MCP Config Schemas: Not All Hosts Are Equal
   
Invalid input mcp.mcp-image

The config looked right. It matched the MCP examples I’d seen. It worked in Claude Desktop. But OpenCode rejected it on startup.

The Symptom

I copied an MCP server configuration that worked elsewhere:

{
  "mcp": {
    "mcp-image": {
      "type": "stdio",
      "command": "npx",
      "args": ["-y", "mcp-image"],
      "env": {
        "GEMINI_API_KEY": "...",
        "IMAGE_OUTPUT_DIR": "..."
      }
    }
  }
}

OpenCode’s validation failed immediately. No helpful error message—just “Invalid input.”

The Investigation

First attempt: maybe I needed "type": "stdio" explicitly? Added it. Still failed.

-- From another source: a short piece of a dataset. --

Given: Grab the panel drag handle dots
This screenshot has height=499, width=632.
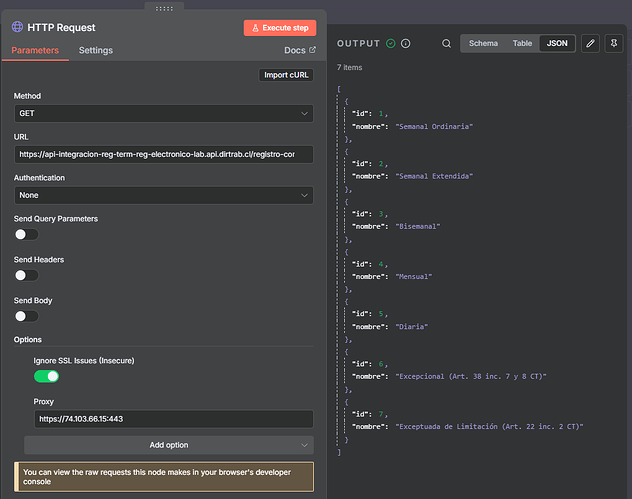Looking at the screenshot, I should (x=164, y=7).
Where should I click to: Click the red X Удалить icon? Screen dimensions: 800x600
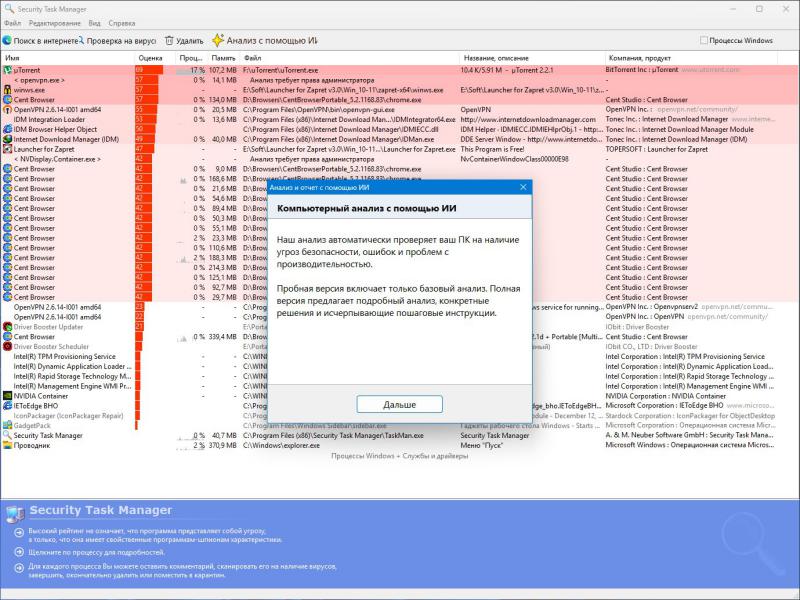(167, 41)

The breakthrough came from reading OpenCode’s actual documentation instead of assuming MCP configs were universal. The schema was different:

Claude Desktop / Cline format:

{
  "type": "stdio",
  "command": "npx",
  "args": ["-y", "mcp-image"],
  "env": { ... }
}

OpenCode format:

{
  "type": "local",
  "command": ["npx", "-y", "mcp-image"],
  "environment": { ... }
}

Three differences:

  1. type: "local" instead of type: "stdio"
  2. command is an array including all args, no separate args field
  3. environment instead of env

The Fix

{
  "mcp": {
    "mcp-image": {
      "type": "local",
      "command": ["npx", "-y", "mcp-image"],
      "environment": {
        "GEMINI_API_KEY": "...",
        "IMAGE_OUTPUT_DIR": "..."
      }
    }
  }
}

Validation passed. Server started.

Why Schemas Differ

MCP (Model Context Protocol) defines the wire protocol—how the host and server communicate. It doesn’t mandate how hosts should configure servers.

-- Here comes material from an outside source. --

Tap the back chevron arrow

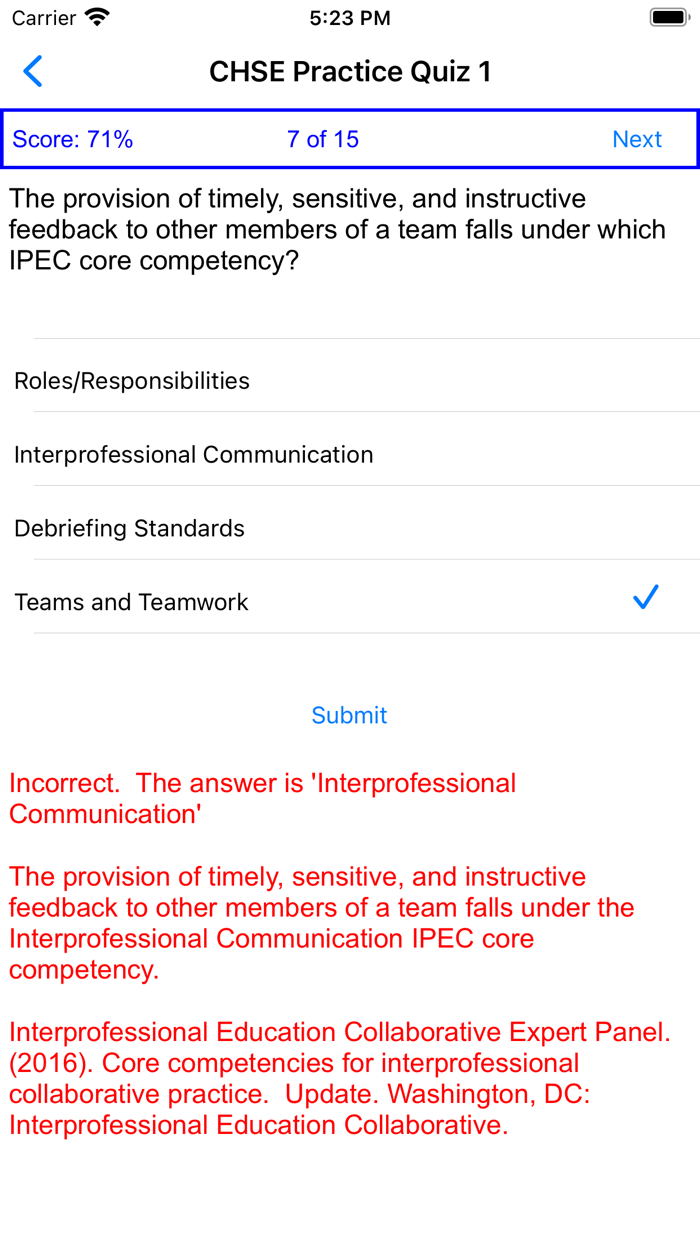point(33,72)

Each host implements its own configuration layer:

  • Claude Desktop: JSON with command + args separation
  • OpenCode: JSON with command as array
  • Cline: Similar to Claude Desktop
  • Continue: YAML-based config

The MCP spec covers message formats and capabilities. Configuration is a host implementation detail.

The Broader Lesson

Don’t assume config portability across MCP hosts. When moving servers between hosts:

  1. Find the host’s docs - Not generic MCP docs
  2. Check schema differences - Field names, value types, structure
  3. Test in isolation - Validate config before assuming it works

Common differences across hosts:

AspectMay Vary
Type namesstdio vs local vs process
Command formatString vs array vs object
Env var fieldenv vs environment vs envVars
Args handlingSeparate field vs in command array
Working dirDifferent field names

Prevention Pattern

Keep host-specific configs in separate files:

~/.config/
├── claude-desktop/
│   └── mcp-servers.json     # Claude format
├── opencode/
│   └── opencode.json        # OpenCode format
└── mcp-servers/
    └── mcp-image/
        └── README.md        # Server-specific notes

When adding a new server, don’t copy from other hosts. Start from the host’s documentation or example configs.

Minimal Configs That Load

When debugging, start with the simplest possible config:

OpenCode minimal:

{
  "mcp": {
    "echo-test": {
      "type": "local",
      "command": ["echo", "hello"]
    }
  }
}

Claude Desktop minimal:

{
  "mcpServers": {
    "echo-test": {
      "command": "echo",
      "args": ["hello"]
    }
  }
}

If the minimal config loads, add fields one at a time until you find the problematic one.

Validation Checklist

Before starting the host:

# 1. Check JSON syntax
python3 -m json.tool < opencode.json > /dev/null && echo "JSON OK"

# 2. Check required fields exist
jq '.mcp | to_entries[] | select(.value.type == null) | .key' opencode.json
# Should return nothing if all servers have "type"

# 3. Check command is array (OpenCode)
jq '.mcp | to_entries[] | select(.value.command | type != "array") | .key' opencode.json
# Should return nothing

The Takeaway

MCP is a protocol, not a configuration standard. Each host that speaks MCP can configure servers however it wants. The wire format is compatible; the config files are not.

The error “Invalid input” was correct—my input was invalid for OpenCode’s schema. It just happened to be valid for a different host’s schema.

When “it works elsewhere” doesn’t work here, you’re looking at a schema mismatch, not a broken server.

When config works in one place but fails in another, check if you’re using the right schema for the right host. Same protocol doesn’t mean same config.